IOC President Thomas Bach gave a keynote address at the Forum, held under the theme of “Olympic Legacy and the Next Generation”, emphasising the importance of the Olympic Games as a unique platform to create opportunities and drive change to have a positive impact on millions of people.
“With a clear focus on legacy, the Olympic Games can be a powerful catalyst for transformation and sustainable development of hosts and to create a positive impact for their citizens.
“The ultimate aim of Olympic legacy is to ensure that people and communities benefit for generations to come from hosting the Olympic Games. This is what brings all of us together today. A belief in the power of sport to be a force for good in the world.”
President Bach also emphasised the importance of working together to attending guests, legacy entities, host National Olympic Committees and future Organising Committees.
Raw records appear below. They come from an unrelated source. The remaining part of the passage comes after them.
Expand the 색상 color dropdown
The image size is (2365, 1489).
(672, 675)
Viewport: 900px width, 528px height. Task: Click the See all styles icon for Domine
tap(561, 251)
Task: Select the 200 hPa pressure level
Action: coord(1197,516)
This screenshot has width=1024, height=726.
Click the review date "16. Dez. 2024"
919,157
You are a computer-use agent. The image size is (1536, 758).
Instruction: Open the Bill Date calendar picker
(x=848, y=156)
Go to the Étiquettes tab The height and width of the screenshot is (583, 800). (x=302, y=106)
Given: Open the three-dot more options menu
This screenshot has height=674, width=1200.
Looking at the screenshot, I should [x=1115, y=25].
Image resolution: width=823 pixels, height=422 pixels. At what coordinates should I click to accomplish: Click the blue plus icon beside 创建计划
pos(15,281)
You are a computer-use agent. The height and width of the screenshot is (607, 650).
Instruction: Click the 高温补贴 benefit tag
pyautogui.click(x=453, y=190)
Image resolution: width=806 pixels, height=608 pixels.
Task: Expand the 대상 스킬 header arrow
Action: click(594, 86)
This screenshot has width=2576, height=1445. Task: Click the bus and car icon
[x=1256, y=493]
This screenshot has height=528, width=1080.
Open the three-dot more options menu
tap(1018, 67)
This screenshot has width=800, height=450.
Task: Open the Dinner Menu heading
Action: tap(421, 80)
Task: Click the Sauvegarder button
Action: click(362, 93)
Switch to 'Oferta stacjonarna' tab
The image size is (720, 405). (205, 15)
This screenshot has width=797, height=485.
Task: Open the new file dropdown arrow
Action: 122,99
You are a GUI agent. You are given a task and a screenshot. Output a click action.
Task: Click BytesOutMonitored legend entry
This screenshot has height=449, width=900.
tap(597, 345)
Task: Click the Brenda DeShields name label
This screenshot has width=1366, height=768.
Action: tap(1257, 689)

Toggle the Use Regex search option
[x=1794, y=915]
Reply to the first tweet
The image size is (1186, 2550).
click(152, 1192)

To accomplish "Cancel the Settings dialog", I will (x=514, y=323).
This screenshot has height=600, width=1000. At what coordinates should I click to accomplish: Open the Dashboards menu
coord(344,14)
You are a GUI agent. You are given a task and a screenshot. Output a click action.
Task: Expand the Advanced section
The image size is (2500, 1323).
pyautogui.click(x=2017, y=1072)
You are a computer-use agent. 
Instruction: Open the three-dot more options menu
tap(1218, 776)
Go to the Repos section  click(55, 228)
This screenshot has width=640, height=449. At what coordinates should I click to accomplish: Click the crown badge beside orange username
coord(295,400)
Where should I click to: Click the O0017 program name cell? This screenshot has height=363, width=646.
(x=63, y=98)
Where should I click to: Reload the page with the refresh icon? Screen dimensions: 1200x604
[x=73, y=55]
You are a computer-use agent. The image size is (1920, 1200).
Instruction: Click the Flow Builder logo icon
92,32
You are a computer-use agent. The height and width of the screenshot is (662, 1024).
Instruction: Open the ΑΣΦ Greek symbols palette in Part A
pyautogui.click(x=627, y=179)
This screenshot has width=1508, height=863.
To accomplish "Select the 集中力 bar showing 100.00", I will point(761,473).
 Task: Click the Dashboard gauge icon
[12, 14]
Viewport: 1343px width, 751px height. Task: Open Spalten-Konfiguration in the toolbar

“Here is where we all can play a role to shape a brighter future for our communities. What all the Olympic legacy projects from all around the world demonstrate: the essential ingredient to successful legacy is teamwork. Only when all stakeholders – the Organising Committees, National Olympic Committees, legacy entities, the public authorities at all levels, community representatives and so many more – it is only when we all come together that the outcome is greater than the sum of the parts.”
Legacy entities also agreed together on a joint declaration at the Seoul Olympic Legacy Forum. Together they will engage diverse social groups in creating Olympic legacy, collaborate with other stakeholders, and share best practices while also promoting and celebrating the legacy of the Games.
“Olympic legacy is very important for the IOC,” says Marie Sallois, Director of Corporate and Sustainable Development at the IOC. “This is the reason why the different cities and countries host the Olympic Games, to create lasting benefits for the population and their cities. We can see that these benefits are still very much alive all across the world in the different places that received the Games.”
As a priority topic for the IOC, the importance of legacy is specifically addressed in the Olympic Charter and highlighted in recommendations in Olympic Agenda 2020 and Olympic Agenda 2020+5, the IOC’s strategic roadmap. The delivery of lasting benefits to host cities, regions and populations is an integral part of hosting an Olympics Games. Legacy entities have reiterated their commitment to supporting the Olympic vision to build a better world through sport for the next generation.